Posteriormente Pilatos, el capo del momento, a sabiendas de la inocencia de Jesús, pero con temor a ser coherente con la justicia por miedo a lo impopular de esta decisión ante la población judía mayoritaria “tomó agua y se lavó las manos delante del pueblo, diciendo: Inocente soy yo de la sangre de este justo” (Mateo 27:24).
Probablemente esta comparación para algunos sea extrema o levante ampollas respecto a lo que está pasando con el juez Baltasar Garzón, pero es que la situación de los personajes y su escenario me parecen perfectas en su paralelismo: Pilatos sería el Tribunal Supremo, y judas serían los de la falange y los abogados querellantes, Antonio Panea y José Luis Mazón. Y es que esta sociedad cainita en la que tradicionalmente vivimos, no ceja en su empeño por mantener todo el barrizal que gobierna el subsuelo de las reglas del juego democrático, y que hacen que la legalidad vigente y los buenos usos y costumbres de la razón y la justicia se conviertan en algo inalcanzable, y sobre todo en una pura fachada de cara a la ciudadanía, que sigue dócil la zanahoria que les venden los herederos encubiertos de la pesadilla franquista, de la que no sospechaba que al día de hoy tuviera ni tanto poder ni tantos adeptos entre los que manejan el cotarro.

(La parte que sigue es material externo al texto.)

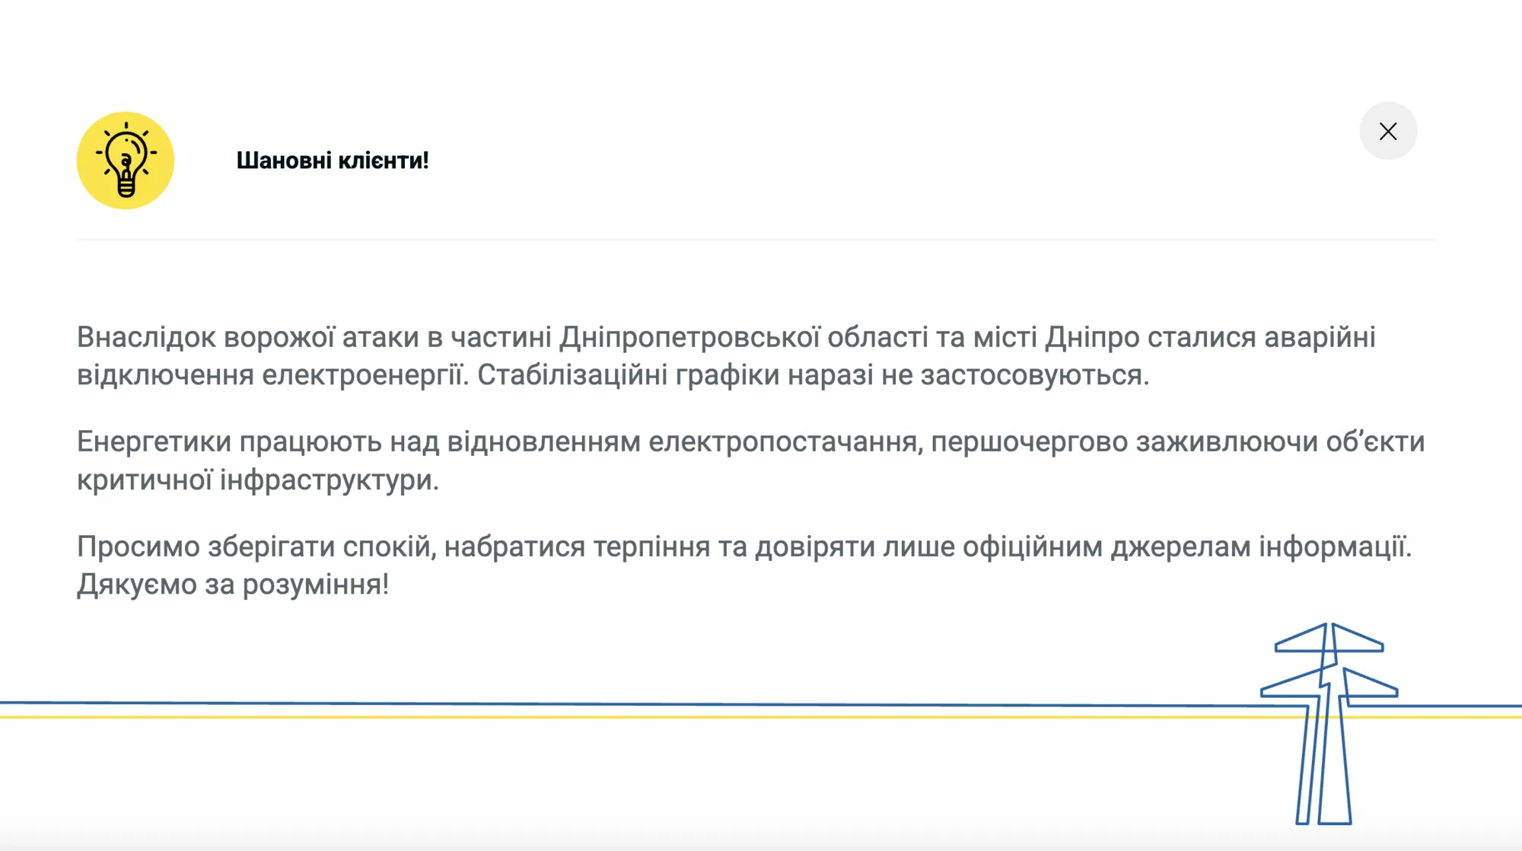This screenshot has width=1522, height=851.
Task: Dismiss the notice with the X button
Action: (1389, 131)
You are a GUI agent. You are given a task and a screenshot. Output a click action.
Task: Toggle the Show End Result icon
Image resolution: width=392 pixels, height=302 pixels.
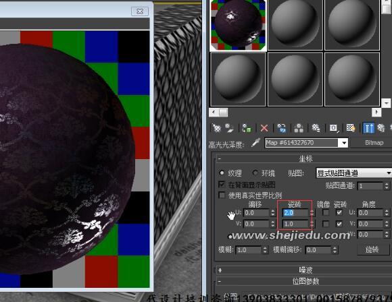click(368, 128)
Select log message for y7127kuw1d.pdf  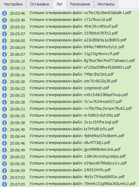tap(71, 19)
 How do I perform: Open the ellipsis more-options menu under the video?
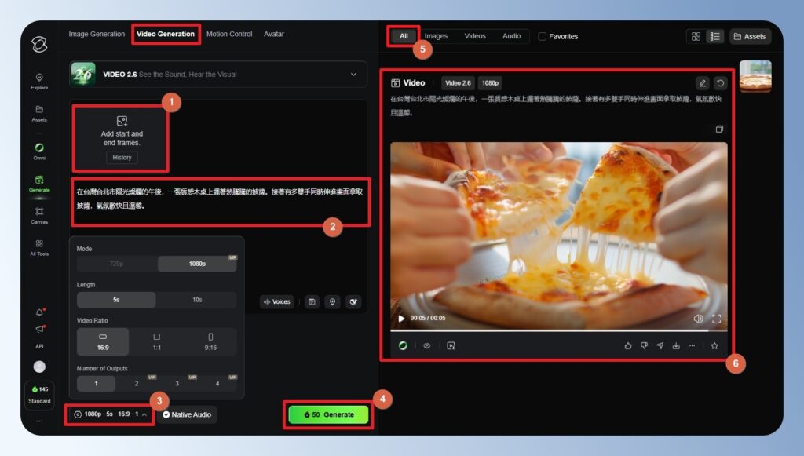[693, 345]
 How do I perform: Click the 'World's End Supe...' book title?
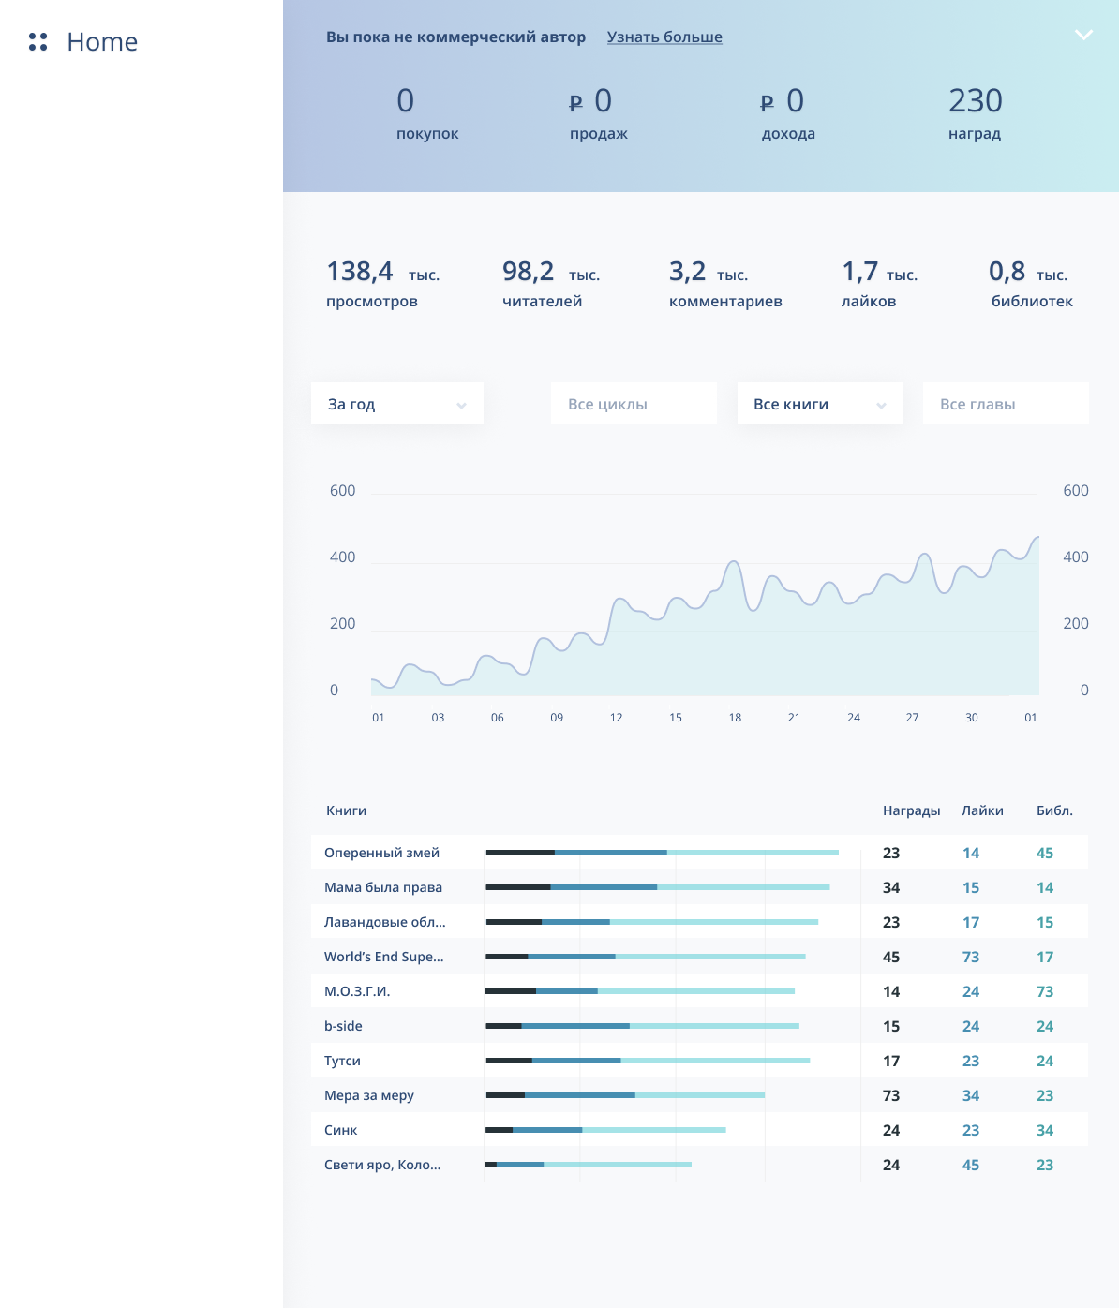point(384,957)
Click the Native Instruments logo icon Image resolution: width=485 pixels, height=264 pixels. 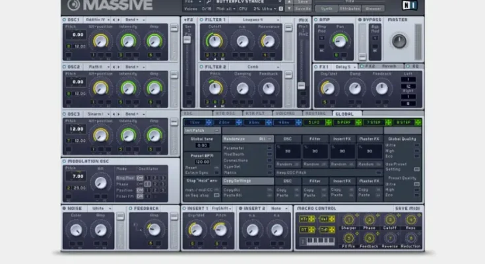point(409,5)
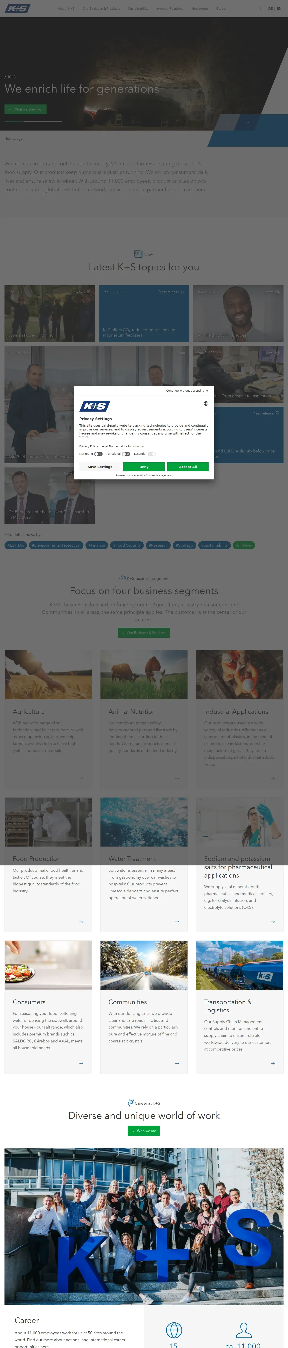Viewport: 288px width, 1348px height.
Task: Enable the Marketing consent toggle
Action: (98, 454)
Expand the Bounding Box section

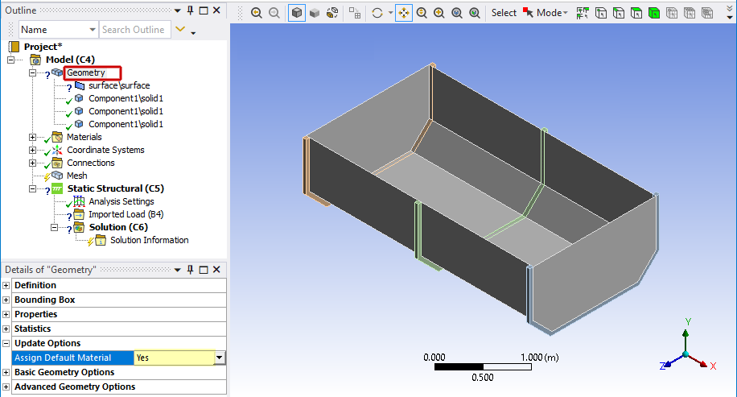[6, 300]
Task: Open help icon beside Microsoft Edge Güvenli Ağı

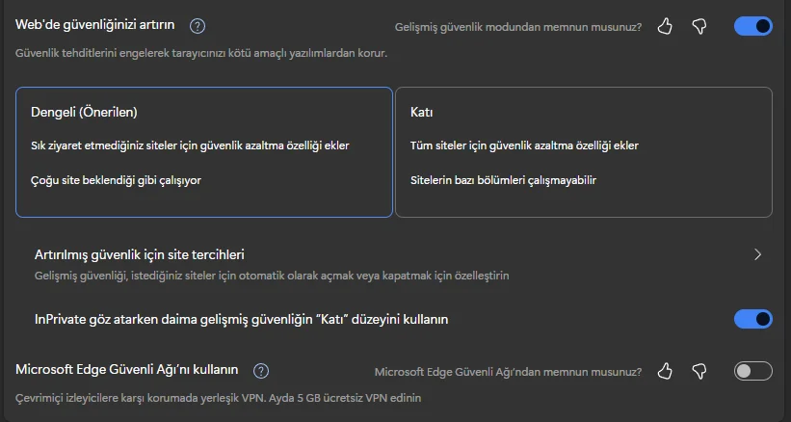Action: 260,371
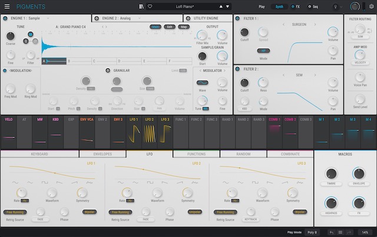Click LFO 1 Free Running button
The height and width of the screenshot is (237, 377).
pos(16,212)
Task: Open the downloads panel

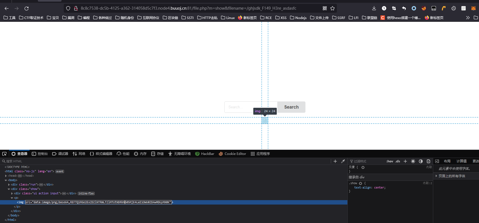Action: point(374,8)
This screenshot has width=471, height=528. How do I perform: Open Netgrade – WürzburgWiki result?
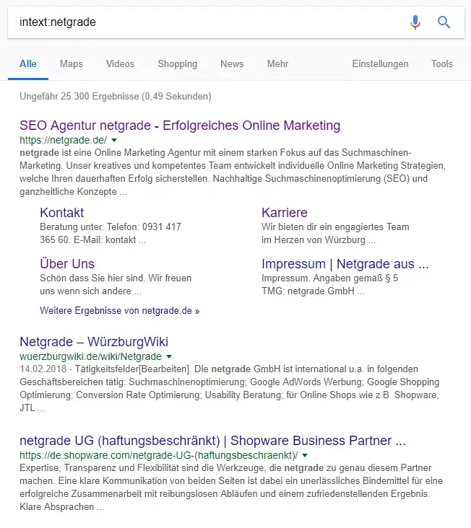coord(94,342)
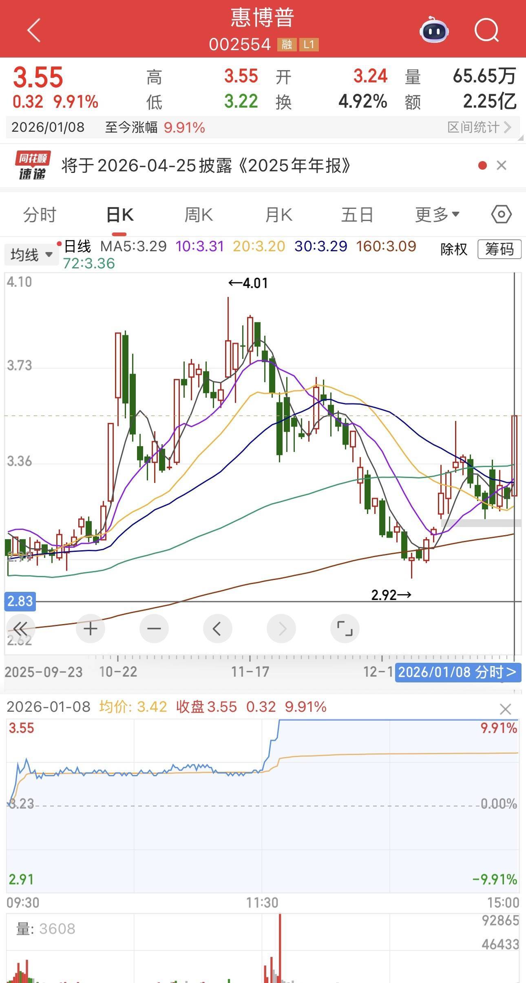526x983 pixels.
Task: Open the AI robot assistant
Action: [x=434, y=30]
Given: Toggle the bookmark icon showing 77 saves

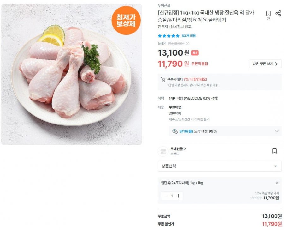Looking at the screenshot, I should 269,14.
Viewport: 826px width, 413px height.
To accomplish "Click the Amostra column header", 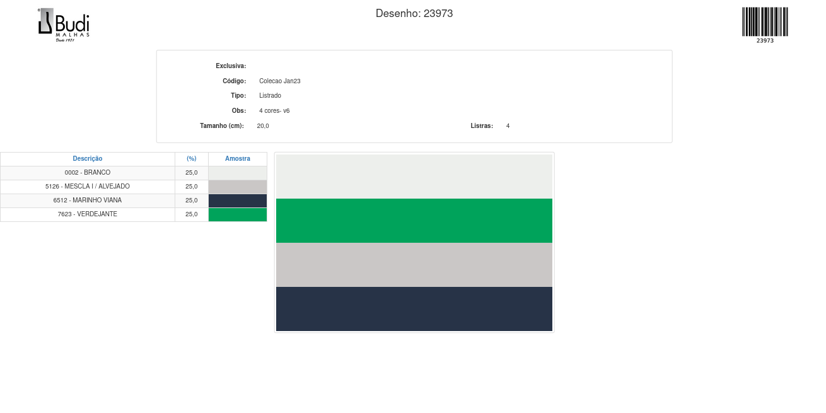I will [x=238, y=159].
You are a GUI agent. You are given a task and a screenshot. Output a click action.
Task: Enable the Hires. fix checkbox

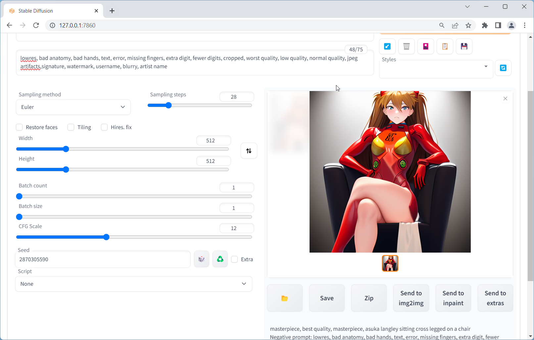pyautogui.click(x=104, y=127)
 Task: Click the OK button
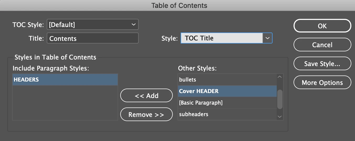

Dicho esto, pánico me da este falso escenario de paz y democracia en la que se supone que vivimos, porque además estamos presenciando a diario cómo los continuos escándalos de la derechona más funesta no hacen más que embadurnarnos de cuentas hipermillonarias infinitas de lo que han ido trincando en el ejercicio del poder, sin que por ello nadie acabe sentándose en el banquillo de la vergüenza, algo de lo que para el ejercicio de sus funciones es imprescindible carecer.
Estos jueces sempiternos heredados del pasado, esta ranciedumbre que asusta aferrada tanto al subsuelo del poder de las camisas azules y negras, en el mangoneo engominado que ejercitaba el pisoteo en “Los Santos inocentes”, son los que están ejerciendo el poder de decisión en nuestro futuro, los que están ofreciendo una imagen lamentable de este país, que los sigue encubriendo como una vergüenza de la que no se pudiera desprender, como un lastre que tenemos la obligación de seguir arrastrando a nuestro pesar. Como diría Labordeta, ¡Váyanse a la mierda, hombre!